Kronologi Dugaan Suap Pada Wamenkumham Versi Pengacara Pengusaha Tambang

Merah Putih. dengan – Indonesia Police Watch (IPW) melaporkan dugaan pungli saat menjabat Wakil Menteri Hukum dan HAM EOSH yang terkait dengan pengusaha tambang Helmut Hermawan kepada Komisi Pemberantasan Korupsi (KPK).
Pengacara Helmut Hermawan, Rusdianto, mengakui kliennya diduga diperas untuk transaksi pemberian dana kepada Wamenkumham EOSH melalui asisten pribadinya (Aspri).
Baca juga:
Yasonna menjamin tidak akan diadakan kompetisi internal untuk Wakil Menteri Hukum dan HAM
“Kami menghormati tindakan IPW dalam melapor ke KPK karena ini adalah fungsi utama IPW sebagai pengawas penegakan hukum. Namun ada satu hal yang harus digarisbawahi, yaitu klien kami Helmut Hermawan adalah korban Pungli, mengingat awalnya tidak ada niat untuk memberikan uang kepada individu. Pejabat dilaporkan oleh IPW,” kata Rusdi.
Rusdi menjelaskan, terkait kronologi pemberian Rp. 7 miliar dana untuk Wamenkumham EOSH. Pada tahap awal, kata dia, PT CLM meminta waktu untuk konsultasi atas permasalahan yang dialami Helmut Hermawan yang bermasalah dengan ZAS, direktur utama PT CLM yang baru.

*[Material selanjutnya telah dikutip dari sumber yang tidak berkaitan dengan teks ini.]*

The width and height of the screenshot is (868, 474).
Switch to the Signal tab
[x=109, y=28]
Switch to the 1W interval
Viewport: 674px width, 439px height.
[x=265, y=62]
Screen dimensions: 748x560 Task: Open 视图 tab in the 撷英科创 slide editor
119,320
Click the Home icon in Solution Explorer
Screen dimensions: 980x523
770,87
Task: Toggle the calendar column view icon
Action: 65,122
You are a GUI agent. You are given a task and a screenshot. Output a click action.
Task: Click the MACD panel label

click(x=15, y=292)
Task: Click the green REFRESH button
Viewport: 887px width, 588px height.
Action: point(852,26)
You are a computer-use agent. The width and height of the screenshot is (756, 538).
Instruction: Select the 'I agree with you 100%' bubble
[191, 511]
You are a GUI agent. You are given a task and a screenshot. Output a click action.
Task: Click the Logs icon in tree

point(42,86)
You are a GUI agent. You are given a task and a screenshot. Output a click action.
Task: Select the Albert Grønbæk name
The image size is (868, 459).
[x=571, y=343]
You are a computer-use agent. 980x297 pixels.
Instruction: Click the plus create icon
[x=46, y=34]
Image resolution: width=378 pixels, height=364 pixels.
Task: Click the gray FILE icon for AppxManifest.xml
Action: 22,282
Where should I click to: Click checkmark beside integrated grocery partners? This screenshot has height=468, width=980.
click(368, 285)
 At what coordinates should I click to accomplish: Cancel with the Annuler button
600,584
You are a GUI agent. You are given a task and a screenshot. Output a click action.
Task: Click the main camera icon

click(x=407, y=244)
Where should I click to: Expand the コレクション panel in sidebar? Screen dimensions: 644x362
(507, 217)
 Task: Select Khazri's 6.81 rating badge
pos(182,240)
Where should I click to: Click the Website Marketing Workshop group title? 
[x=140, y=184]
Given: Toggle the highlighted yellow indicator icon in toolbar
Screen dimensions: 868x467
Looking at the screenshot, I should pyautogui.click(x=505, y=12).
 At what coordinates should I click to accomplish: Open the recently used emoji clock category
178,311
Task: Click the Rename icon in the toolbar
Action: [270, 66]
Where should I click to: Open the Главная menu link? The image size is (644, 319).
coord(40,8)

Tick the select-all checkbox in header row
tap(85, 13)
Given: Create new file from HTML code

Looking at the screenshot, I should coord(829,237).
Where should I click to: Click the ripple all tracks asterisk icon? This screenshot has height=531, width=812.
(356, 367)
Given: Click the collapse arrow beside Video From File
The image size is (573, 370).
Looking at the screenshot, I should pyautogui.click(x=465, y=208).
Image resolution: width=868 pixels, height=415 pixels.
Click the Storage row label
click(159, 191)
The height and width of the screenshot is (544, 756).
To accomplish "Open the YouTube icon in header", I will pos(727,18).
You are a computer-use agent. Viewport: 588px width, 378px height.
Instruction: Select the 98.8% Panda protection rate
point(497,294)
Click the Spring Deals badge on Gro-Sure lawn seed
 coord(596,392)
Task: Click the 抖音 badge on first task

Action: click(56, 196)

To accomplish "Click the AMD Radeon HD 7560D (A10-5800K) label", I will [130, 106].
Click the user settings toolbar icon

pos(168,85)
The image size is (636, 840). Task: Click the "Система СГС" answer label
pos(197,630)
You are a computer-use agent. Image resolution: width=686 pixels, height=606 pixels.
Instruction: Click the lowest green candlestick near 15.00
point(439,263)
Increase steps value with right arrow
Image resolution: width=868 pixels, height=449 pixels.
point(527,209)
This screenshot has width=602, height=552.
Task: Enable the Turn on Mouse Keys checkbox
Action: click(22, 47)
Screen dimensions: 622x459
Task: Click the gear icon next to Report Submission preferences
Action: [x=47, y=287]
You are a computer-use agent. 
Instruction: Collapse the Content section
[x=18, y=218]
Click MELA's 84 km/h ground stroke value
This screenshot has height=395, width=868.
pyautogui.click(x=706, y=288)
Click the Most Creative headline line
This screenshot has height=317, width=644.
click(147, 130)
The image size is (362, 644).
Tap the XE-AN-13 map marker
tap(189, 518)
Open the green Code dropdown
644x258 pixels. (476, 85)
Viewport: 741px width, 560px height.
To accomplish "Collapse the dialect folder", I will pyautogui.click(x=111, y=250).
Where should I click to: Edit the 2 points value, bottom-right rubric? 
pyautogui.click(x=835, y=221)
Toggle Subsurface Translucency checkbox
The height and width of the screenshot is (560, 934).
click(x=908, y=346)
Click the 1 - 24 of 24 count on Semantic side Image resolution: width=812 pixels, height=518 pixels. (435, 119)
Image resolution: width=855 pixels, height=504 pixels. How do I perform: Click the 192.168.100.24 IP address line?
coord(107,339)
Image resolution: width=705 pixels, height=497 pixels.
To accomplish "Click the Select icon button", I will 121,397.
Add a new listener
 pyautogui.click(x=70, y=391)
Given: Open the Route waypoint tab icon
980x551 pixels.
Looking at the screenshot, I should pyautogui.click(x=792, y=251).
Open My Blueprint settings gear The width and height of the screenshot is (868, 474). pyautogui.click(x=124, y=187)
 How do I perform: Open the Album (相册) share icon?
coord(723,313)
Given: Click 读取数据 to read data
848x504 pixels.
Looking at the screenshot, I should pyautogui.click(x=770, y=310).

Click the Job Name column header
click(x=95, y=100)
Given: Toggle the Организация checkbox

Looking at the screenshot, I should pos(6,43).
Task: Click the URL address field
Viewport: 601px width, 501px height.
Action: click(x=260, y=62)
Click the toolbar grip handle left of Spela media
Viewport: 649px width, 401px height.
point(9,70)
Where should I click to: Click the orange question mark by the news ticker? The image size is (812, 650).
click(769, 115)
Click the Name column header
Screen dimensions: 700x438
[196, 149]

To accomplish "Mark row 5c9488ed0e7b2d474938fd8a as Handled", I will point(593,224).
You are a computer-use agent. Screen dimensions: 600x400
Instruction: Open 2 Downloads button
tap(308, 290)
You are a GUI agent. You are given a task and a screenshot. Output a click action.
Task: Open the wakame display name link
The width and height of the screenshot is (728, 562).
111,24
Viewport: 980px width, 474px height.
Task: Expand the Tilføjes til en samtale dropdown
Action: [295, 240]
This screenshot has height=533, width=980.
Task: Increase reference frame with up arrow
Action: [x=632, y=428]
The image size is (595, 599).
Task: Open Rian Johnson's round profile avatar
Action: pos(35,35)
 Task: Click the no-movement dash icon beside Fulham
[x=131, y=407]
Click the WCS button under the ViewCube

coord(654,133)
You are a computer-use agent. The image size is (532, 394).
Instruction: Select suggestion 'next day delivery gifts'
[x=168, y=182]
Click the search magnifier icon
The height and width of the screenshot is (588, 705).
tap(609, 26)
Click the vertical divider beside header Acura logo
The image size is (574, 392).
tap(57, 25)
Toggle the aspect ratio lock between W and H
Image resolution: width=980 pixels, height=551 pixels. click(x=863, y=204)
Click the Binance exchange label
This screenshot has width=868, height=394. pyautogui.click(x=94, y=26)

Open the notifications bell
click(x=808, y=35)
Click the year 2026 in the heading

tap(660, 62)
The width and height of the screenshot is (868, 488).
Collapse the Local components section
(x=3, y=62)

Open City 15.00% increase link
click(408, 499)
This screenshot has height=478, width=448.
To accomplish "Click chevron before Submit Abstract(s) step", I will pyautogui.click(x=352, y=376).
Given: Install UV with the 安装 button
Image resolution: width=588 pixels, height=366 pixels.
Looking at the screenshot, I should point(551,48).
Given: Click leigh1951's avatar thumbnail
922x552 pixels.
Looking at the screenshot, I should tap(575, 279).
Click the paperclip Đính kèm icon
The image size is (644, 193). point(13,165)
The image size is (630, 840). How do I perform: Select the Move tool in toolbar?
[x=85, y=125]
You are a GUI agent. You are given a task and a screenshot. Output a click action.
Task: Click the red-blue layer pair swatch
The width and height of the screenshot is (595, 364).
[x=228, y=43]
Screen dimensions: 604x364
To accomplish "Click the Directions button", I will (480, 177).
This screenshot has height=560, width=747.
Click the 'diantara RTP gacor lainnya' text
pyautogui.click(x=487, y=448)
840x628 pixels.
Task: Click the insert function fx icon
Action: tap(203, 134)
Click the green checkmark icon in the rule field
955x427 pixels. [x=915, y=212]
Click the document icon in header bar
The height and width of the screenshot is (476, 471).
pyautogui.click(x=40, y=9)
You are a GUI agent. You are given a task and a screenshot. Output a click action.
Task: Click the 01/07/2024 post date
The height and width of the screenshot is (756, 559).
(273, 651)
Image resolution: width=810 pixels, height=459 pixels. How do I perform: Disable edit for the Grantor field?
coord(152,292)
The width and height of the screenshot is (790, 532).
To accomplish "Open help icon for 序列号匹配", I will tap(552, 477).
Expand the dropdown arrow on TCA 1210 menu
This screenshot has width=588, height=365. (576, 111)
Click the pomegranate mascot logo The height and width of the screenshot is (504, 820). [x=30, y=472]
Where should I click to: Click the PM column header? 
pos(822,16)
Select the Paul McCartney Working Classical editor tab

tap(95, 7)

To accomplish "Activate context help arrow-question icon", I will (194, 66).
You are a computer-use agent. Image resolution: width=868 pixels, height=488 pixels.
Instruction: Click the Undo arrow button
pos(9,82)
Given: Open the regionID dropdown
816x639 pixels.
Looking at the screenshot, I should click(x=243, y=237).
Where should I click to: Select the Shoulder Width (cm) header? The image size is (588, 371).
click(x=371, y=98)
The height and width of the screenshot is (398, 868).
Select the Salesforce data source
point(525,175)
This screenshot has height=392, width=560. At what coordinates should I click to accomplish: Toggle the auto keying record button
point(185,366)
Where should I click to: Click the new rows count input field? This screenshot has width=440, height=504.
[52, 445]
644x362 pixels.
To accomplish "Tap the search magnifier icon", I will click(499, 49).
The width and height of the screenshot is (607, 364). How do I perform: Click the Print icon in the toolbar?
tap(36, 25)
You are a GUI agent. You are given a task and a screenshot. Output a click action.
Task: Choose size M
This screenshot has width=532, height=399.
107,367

“Saat itu Wamendag membawa dua asistennya dalam rapat sekaligus, jadi dua asistennya juga hadir dalam satu ruangan. Wamen mengatakan, soal PT CLM dia perintahkan dua orang. dari Aspri yang dianggap orang kepercayaannya.Nah, waktu itu mereka bilang nilai adalah biayanya”, ujarnya.
Menurut dia, biaya itu berasal dari wakil menteri, tapi dia tidak tahu apa tujuannya. Lebih lanjut Rusdi mengatakan total dana senilai Rp. 7 miliar akan diberikan dalam tiga langkah.
“Sampai Rp 7 miliar, semuanya disumbangkan melalui anak buah Wakil Menteri. Pertama Rp 2 miliar melalui rekening, kemudian Rp 2 miliar lagi melalui rekening, hanya Rp 3 miliar berupa uang tunai dalam bentuk valuta asing yang dipresentasikan. di kamar oleh asistennya, asprinya,” imbuhnya.
Ia mengatakan, sumber daya itu diberikan hanya untuk memenuhi permintaan Wamen karena pelanggannya sangat menghormatinya.
“Jadi dia takut kalau tidak memberikannya dianggap tidak sopan dan tidak sopan, padahal klien kami benar-benar dalam kondisi keuangan yang buruk,” ujarnya.
Meski dana tersebut diberikan, namun masalah yang dihadapi Helmut Hermawan tidak kunjung selesai. Salah satu akar permasalahannya adalah administrasi di Direktorat Jenderal AHU (Administrasi Hukum Umum).
kata Rusdi, ZAS.
“Karena diambil lawan, akhirnya dibuatkan akta pendaftaran dan lawan masuk. Jadi secara formal kita dianggap tidak terdaftar”, ujarnya.
Dengan tidak mendaftarkan titipan yang dilakukan oleh kliennya, maka semua gelar yang lahir saat masih terdaftar di AHU menjadi ilegal.
“Akibatnya, semua perbuatan yang lahir saat kami terdaftar di AHU berubah menjadi 10 laporan polisi, karena dianggap tidak sah. Tadinya RUPS kami sah karena kami dikeluarkan, masuk, yaitu bisa katakan kami ilegal. Padahal proses di Dirjen AHU sangat ajaib. !” Dia melanjutkan.
Rusdi menilai ada indikasi polisi mengkriminalkan kliennya, Helmut Hermawan.
“Nah, kita berharap polisi bisa menjunjung tinggi slogan ‘akurasi’ yang selama ini digaungkan, bertindak adil, tidak berpihak pada pihak dan/atau orang tertentu,” ujarnya.
Ia berharap Presiden dan Menkopolhukam segera turun tangan.
“Hukum di negeri ini telah dibingungkan oleh kepentingan komersial semata,” ujarnya.
Wakil Menteri Hukum dan Hak Asasi Manusia (Wamenkumham) Edward Omar Sharif Hiariej mengatakan, laporan yang disampaikan Presiden IPW Sugeng Teguh Santoso terkait dugaan penerimaan gratifikasi merupakan urusan profesional antara asisten pribadinya (aspri) dengan IPW.